━━━ Data to use ━━━

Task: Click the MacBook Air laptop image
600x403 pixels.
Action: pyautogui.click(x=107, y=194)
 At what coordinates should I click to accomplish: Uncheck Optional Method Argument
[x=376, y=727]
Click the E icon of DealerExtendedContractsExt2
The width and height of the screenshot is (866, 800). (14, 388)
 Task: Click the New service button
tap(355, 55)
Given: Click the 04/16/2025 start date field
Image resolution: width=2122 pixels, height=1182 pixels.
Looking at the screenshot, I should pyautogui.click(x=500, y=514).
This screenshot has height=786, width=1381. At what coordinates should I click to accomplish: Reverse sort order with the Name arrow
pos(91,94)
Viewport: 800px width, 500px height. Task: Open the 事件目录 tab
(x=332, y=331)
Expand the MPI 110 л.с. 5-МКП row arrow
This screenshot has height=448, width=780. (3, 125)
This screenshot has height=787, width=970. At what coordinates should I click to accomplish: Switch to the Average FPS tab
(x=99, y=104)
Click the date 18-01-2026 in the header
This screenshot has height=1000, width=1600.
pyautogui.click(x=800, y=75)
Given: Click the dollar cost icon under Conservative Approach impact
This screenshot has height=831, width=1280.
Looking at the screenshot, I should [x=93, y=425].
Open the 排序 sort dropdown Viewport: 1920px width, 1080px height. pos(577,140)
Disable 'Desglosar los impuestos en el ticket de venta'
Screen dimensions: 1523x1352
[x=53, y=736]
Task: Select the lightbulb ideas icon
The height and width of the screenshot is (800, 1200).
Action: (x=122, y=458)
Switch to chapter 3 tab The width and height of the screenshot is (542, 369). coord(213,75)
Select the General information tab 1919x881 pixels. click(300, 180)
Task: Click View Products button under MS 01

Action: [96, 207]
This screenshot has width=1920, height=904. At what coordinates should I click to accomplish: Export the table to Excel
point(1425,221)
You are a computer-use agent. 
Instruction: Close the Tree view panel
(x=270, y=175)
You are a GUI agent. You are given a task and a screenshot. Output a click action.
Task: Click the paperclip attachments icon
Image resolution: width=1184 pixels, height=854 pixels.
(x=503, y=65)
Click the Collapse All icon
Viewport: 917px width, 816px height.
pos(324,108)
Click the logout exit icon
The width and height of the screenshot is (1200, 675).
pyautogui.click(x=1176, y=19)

━━━

Work to complete:
Copy the records verbatim, from the start through the line containing "pyautogui.click(x=800, y=75)".

Result of the exercise:
Task: Click the MacBook Air laptop image
600x403 pixels.
Action: pyautogui.click(x=107, y=194)
 At what coordinates should I click to accomplish: Uncheck Optional Method Argument
[x=376, y=727]
Click the E icon of DealerExtendedContractsExt2
The width and height of the screenshot is (866, 800). (14, 388)
 Task: Click the New service button
tap(355, 55)
Given: Click the 04/16/2025 start date field
Image resolution: width=2122 pixels, height=1182 pixels.
Looking at the screenshot, I should pyautogui.click(x=500, y=514).
This screenshot has height=786, width=1381. At what coordinates should I click to accomplish: Reverse sort order with the Name arrow
pos(91,94)
Viewport: 800px width, 500px height. Task: Open the 事件目录 tab
(x=332, y=331)
Expand the MPI 110 л.с. 5-МКП row arrow
This screenshot has height=448, width=780. (3, 125)
This screenshot has height=787, width=970. At what coordinates should I click to accomplish: Switch to the Average FPS tab
(x=99, y=104)
Click the date 18-01-2026 in the header
This screenshot has height=1000, width=1600.
pyautogui.click(x=800, y=75)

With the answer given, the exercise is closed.